Your assignment – Whenever "ノベルズ" occurs in a line of the material, list that line.

Records supplied –
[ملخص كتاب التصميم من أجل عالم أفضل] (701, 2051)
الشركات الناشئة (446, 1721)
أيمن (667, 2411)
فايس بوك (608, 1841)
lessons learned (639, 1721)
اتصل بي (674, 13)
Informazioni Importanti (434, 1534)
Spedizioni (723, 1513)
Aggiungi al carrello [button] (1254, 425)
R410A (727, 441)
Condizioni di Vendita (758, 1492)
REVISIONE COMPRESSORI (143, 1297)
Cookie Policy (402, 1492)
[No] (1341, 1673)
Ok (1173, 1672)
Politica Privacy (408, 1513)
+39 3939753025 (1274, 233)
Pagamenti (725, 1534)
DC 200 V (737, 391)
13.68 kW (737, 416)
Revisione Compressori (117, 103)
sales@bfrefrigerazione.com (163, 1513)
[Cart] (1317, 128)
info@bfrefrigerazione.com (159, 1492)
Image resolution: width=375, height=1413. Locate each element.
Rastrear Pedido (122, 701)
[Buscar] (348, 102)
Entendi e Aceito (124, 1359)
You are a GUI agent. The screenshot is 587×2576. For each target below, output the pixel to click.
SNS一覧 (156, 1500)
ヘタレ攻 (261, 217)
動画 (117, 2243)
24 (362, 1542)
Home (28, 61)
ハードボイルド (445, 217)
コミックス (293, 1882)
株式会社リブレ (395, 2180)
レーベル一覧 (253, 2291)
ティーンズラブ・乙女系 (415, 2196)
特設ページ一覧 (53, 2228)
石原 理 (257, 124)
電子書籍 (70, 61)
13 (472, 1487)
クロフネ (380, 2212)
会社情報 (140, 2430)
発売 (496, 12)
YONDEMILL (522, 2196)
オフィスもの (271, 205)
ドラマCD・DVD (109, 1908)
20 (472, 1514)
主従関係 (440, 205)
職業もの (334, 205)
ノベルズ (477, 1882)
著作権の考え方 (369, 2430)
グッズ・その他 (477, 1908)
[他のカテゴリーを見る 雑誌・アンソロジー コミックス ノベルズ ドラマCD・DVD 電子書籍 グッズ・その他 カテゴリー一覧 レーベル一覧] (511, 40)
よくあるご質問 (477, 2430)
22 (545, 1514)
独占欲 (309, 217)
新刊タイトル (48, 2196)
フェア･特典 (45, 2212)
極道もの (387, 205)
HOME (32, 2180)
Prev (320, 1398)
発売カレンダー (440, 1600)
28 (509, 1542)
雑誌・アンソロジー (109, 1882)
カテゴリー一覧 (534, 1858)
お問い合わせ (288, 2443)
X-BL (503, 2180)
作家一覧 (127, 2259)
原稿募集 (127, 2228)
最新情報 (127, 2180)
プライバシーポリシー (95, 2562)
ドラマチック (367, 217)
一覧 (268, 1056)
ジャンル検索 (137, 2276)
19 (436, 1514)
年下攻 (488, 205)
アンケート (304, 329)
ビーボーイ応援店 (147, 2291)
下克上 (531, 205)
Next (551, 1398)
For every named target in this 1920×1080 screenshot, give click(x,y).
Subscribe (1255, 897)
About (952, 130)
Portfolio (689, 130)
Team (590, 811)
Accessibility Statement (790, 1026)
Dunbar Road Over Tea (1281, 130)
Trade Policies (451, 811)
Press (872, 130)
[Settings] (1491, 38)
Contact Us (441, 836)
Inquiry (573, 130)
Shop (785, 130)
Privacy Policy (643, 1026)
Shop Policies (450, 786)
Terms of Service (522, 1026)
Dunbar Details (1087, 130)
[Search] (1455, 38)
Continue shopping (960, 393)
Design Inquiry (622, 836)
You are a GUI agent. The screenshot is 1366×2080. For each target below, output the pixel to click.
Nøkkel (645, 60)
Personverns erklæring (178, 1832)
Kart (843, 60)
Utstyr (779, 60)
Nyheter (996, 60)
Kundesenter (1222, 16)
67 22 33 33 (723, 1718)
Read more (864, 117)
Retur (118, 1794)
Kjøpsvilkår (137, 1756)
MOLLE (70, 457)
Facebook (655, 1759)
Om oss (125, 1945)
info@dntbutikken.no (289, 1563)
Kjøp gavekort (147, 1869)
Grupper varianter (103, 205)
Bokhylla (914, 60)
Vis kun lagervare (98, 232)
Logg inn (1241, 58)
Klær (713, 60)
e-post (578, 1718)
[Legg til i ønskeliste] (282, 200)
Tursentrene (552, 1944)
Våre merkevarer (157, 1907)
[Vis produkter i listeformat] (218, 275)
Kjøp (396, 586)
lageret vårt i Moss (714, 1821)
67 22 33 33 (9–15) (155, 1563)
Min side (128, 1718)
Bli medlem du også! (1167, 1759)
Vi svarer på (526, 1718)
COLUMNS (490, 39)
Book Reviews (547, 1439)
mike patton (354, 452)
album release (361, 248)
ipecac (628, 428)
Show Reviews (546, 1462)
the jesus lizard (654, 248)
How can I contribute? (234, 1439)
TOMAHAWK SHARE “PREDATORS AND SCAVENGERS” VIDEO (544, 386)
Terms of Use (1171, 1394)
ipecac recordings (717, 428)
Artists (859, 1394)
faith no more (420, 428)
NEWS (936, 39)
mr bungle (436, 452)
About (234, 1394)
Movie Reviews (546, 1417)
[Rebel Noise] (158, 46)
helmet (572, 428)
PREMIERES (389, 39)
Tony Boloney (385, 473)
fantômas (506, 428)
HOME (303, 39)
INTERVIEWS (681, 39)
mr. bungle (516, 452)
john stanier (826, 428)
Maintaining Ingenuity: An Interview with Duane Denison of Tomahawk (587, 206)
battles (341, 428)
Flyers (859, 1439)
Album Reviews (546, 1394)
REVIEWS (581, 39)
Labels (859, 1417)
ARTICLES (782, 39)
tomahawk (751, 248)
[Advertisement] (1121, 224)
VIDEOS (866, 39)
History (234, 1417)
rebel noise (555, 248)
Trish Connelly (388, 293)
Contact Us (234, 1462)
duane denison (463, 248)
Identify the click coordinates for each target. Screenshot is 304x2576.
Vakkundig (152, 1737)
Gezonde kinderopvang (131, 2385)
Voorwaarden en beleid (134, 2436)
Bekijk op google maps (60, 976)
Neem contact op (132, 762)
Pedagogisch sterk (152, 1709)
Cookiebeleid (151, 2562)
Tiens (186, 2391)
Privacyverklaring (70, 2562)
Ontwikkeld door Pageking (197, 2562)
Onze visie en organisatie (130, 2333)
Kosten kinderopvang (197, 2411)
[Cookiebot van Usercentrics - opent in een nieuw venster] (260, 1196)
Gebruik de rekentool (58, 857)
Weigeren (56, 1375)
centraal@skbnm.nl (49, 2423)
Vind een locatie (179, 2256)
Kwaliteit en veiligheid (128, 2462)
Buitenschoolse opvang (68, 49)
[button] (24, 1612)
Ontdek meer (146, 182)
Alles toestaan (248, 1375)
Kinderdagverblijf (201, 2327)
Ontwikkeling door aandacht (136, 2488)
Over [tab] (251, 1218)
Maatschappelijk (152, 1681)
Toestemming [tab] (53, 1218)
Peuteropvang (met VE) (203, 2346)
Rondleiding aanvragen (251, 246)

Worked solution –
ノベルズ (477, 1882)
[他のカテゴリーを見る 雑誌・アンソロジー コミックス ノベルズ ドラマCD・DVD 電子書籍 グッズ・その他 カテゴリー一覧 レーベル一覧] (511, 40)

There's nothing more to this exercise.